Sebanyak 3,43 juta pasangan menikah dalam enam bulan pertama tahun ini, turun 498.000 dari periode yang sama tahun lalu, data pendaftaran pernikahan menunjukkan.
Pernikahan dipandang sebagai prasyarat untuk memiliki anak karena insentif dan kebijakan yang meluas, termasuk persyaratan bagi orang tua untuk menunjukkan surat nikah untuk mendaftarkan anak mereka dan menerima tunjangan negara.
Banyak anak muda Tiongkok memilih untuk tetap melajang atau menunda menikah karena prospek pekerjaan yang buruk dan kekhawatiran tentang masa depan karena pertumbuhan ekonomi terbesar kedua di dunia melambat.
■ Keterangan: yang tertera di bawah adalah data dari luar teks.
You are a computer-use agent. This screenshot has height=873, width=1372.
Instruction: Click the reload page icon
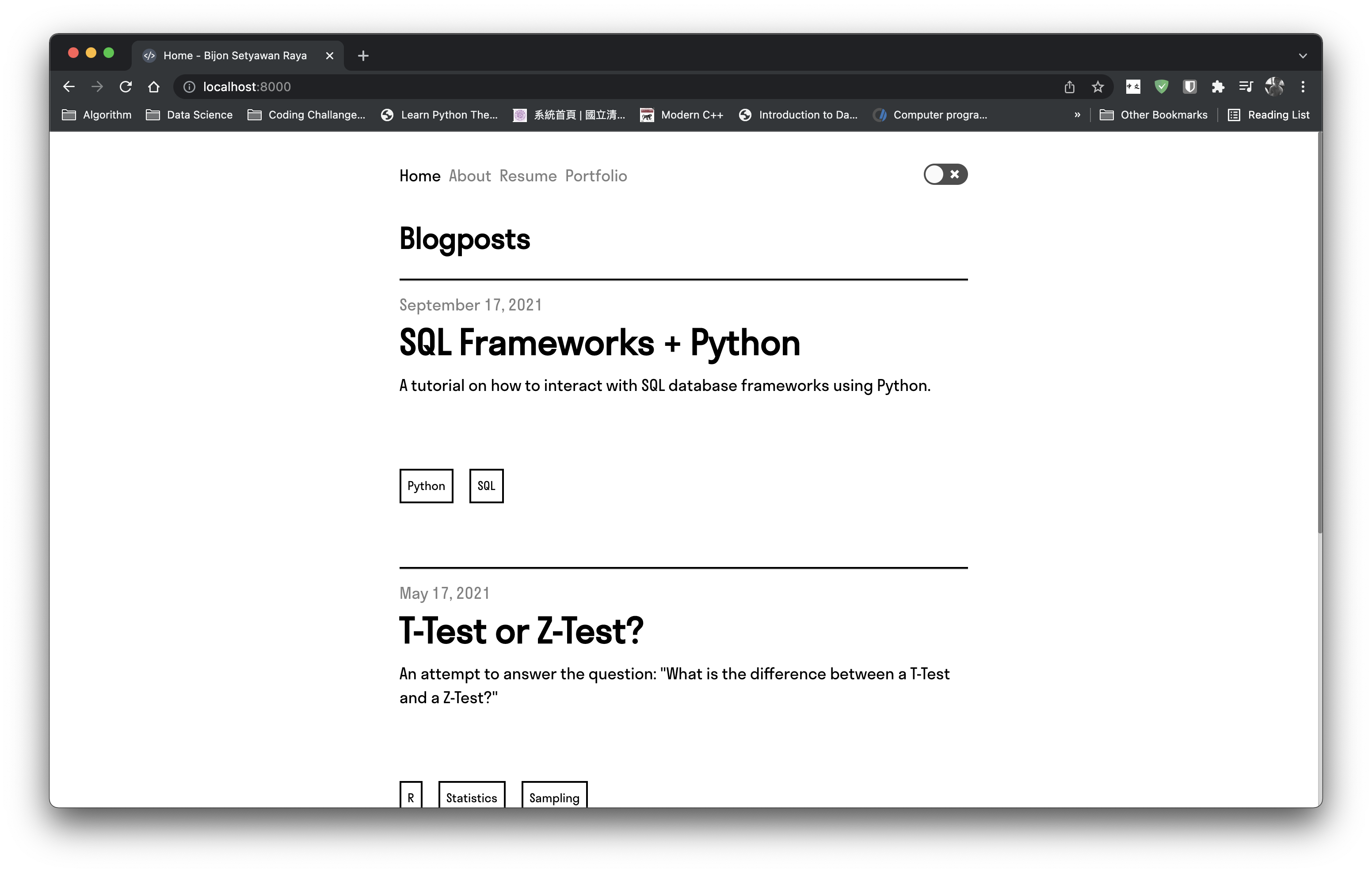tap(126, 86)
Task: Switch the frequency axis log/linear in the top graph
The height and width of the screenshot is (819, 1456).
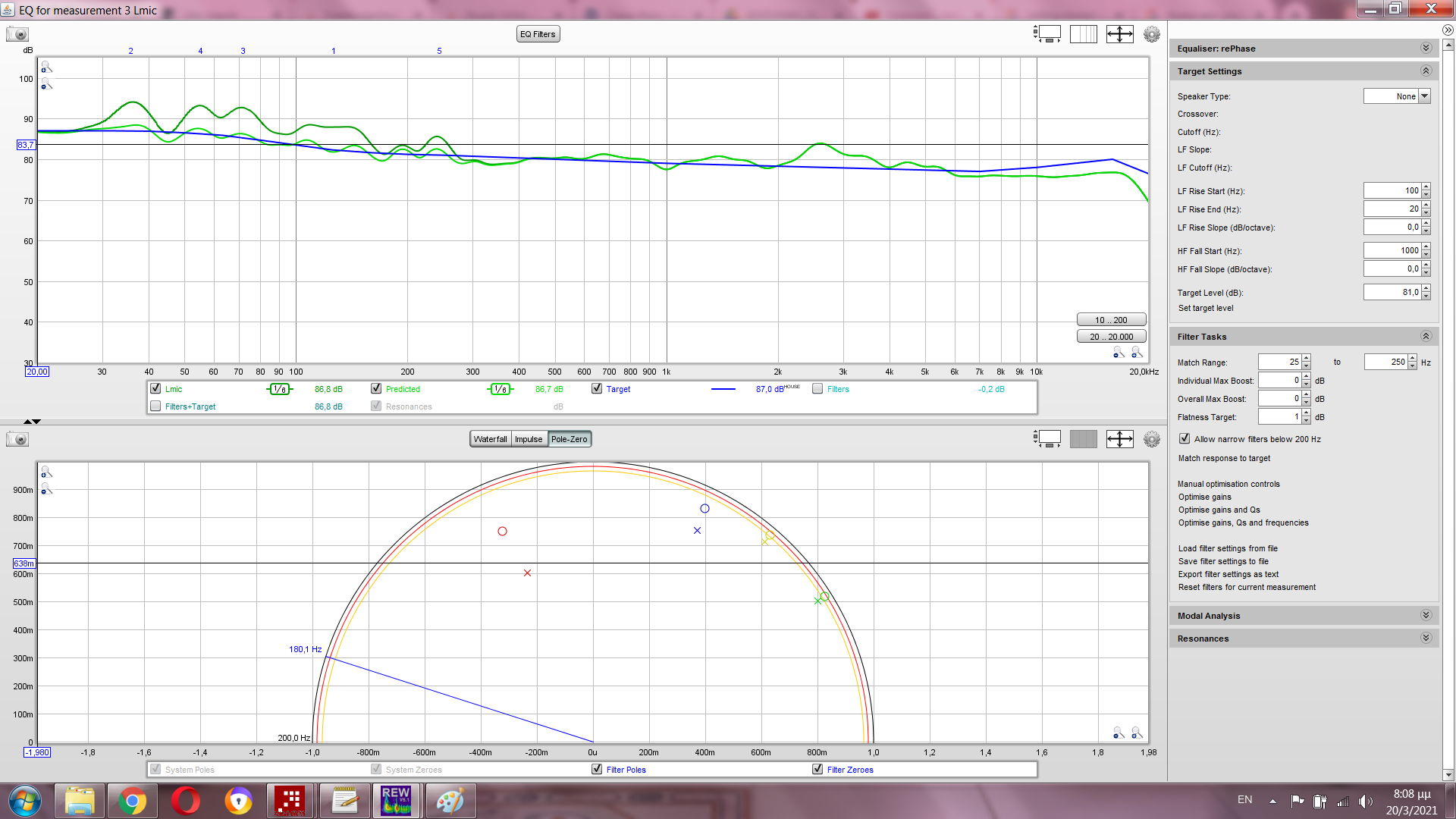Action: point(1083,34)
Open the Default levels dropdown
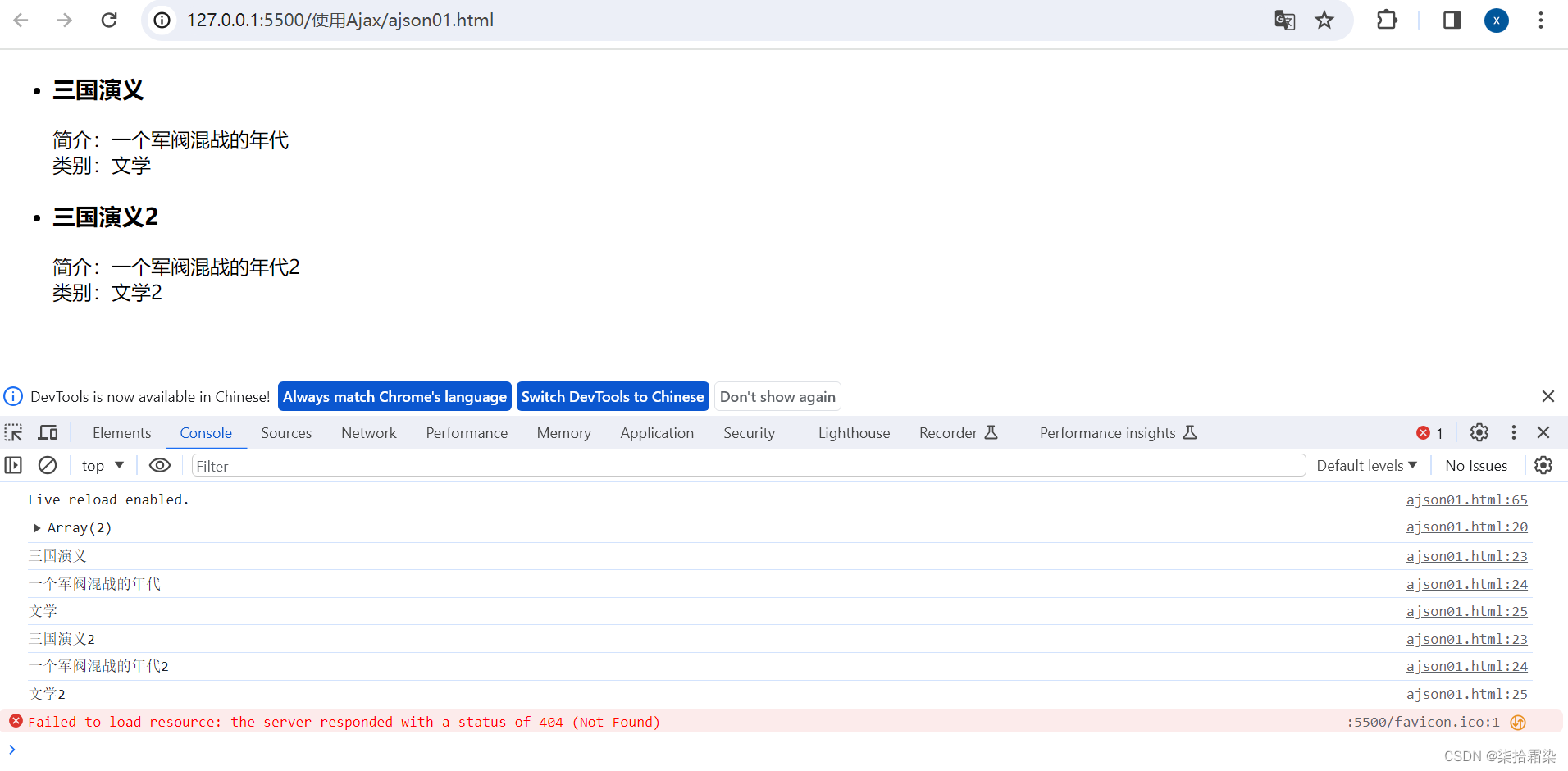 (1365, 465)
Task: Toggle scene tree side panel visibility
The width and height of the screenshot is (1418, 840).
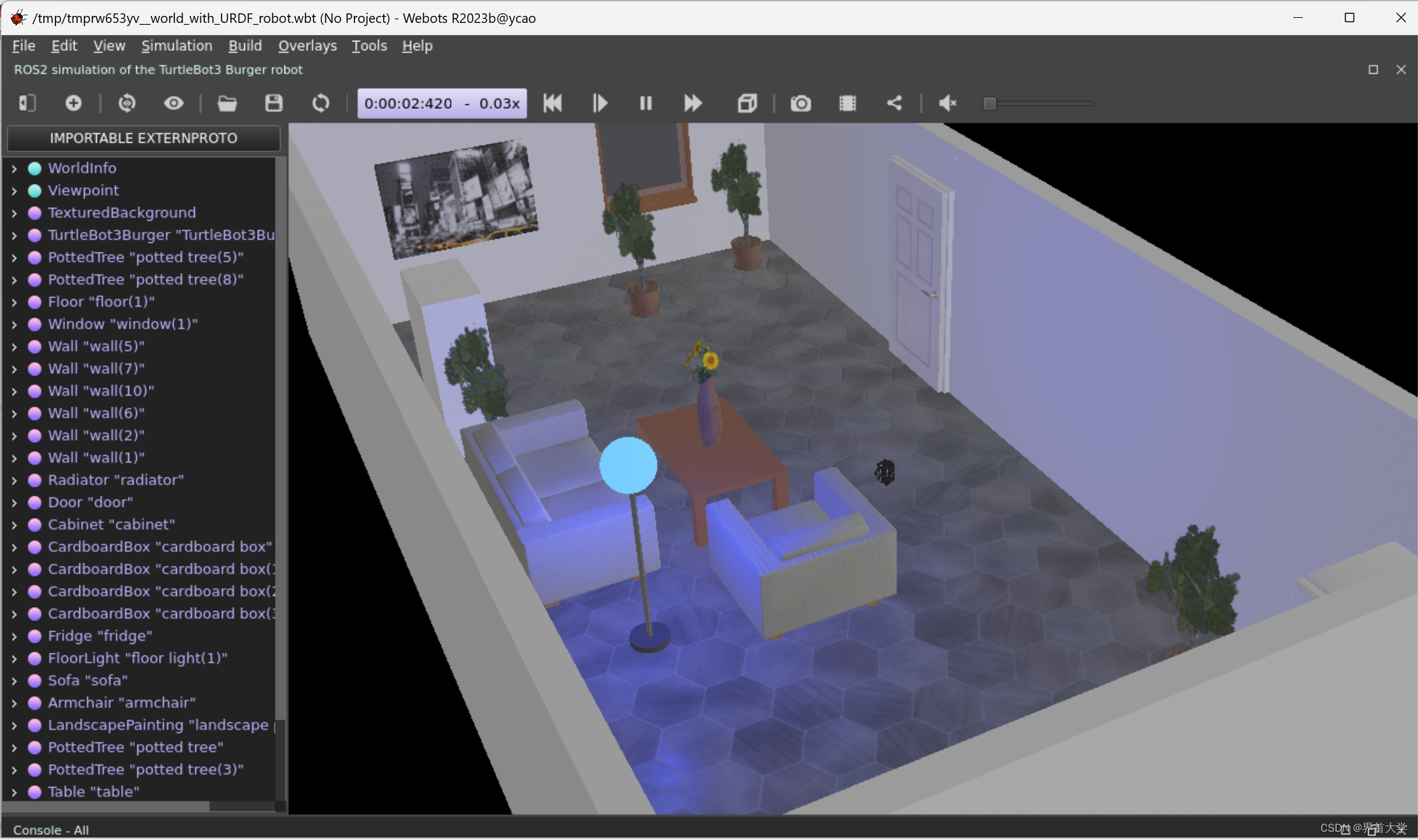Action: [x=27, y=103]
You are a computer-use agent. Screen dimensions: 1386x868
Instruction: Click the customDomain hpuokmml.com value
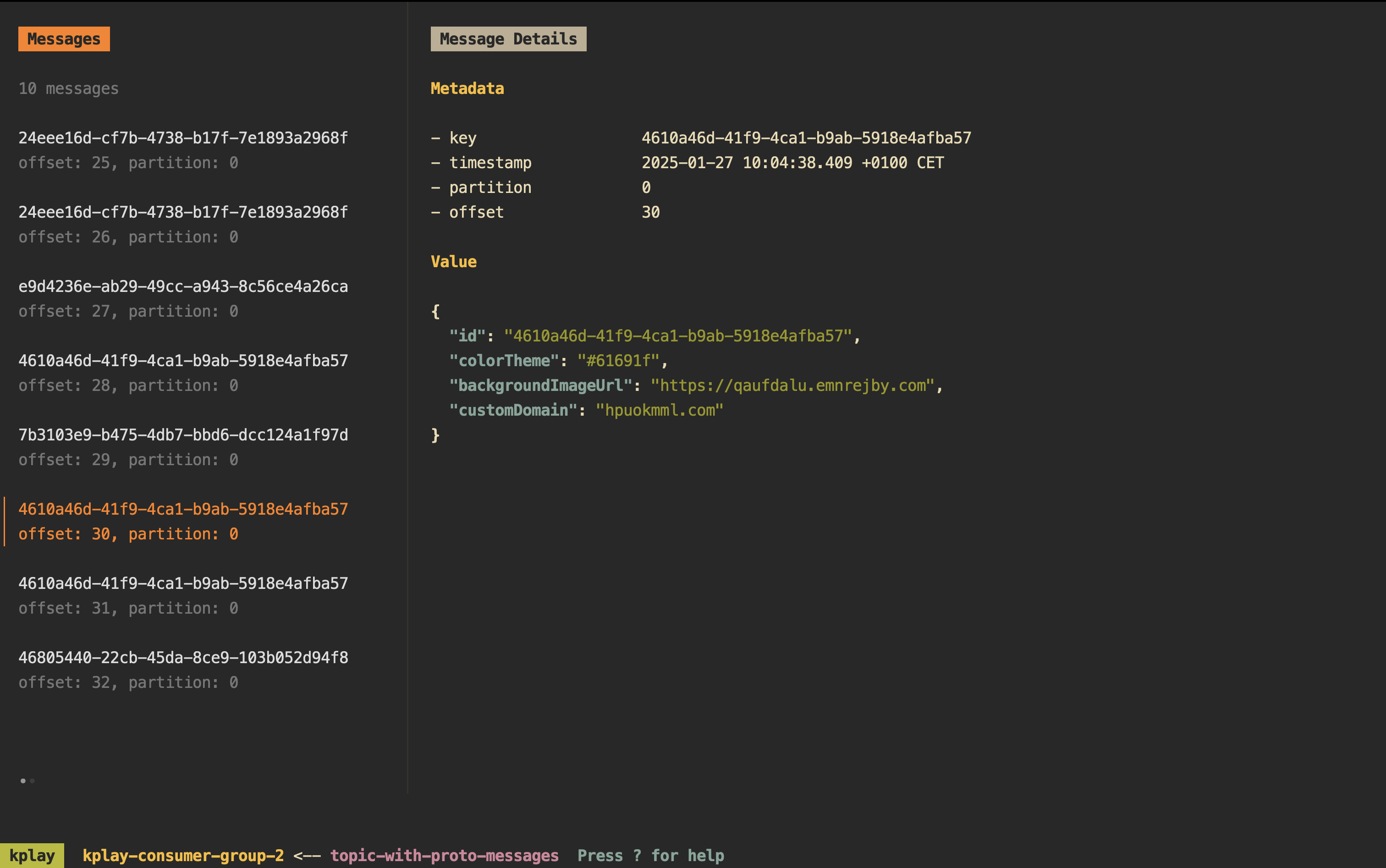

Angka pernikahan telah menurun di Tiongkok sejak 2014. Meskipun ada sedikit peningkatan pada tahun 2023 karena permintaan yang terpendam setelah pelonggaran pembatasan pandemi, angka tahun ini diperkirakan akan turun ke level terendah sejak 1980, pakar demografi He Yafu mengatakan kepada surat kabar yang didukung pemerintah, Global Times.
Alasan penurunan pendaftaran pernikahan antara lain penurunan jumlah anak muda, lebih banyak laki-laki dalam populasi yang siap menikah dibandingkan perempuan, tingginya biaya pernikahan, dan perubahan sikap, kata He.
"Tren penurunan angka kelahiran di Tiongkok dalam jangka panjang akan sulit diubah secara mendasar kecuali kebijakan dukungan persalinan yang substansial diterapkan di masa mendatang untuk mengatasi tantangan ini," kata He.
Universitas Urusan Sipil Tiongkok mengumumkan program sarjana perkawinan baru untuk mengembangkan industri dan budaya yang terkait dengan perkawinan, yang menuai cemoohan dari pengguna media sosial yang mempertanyakan perlunya kursus semacam itu seiring dengan menurunnya angka perkawinan.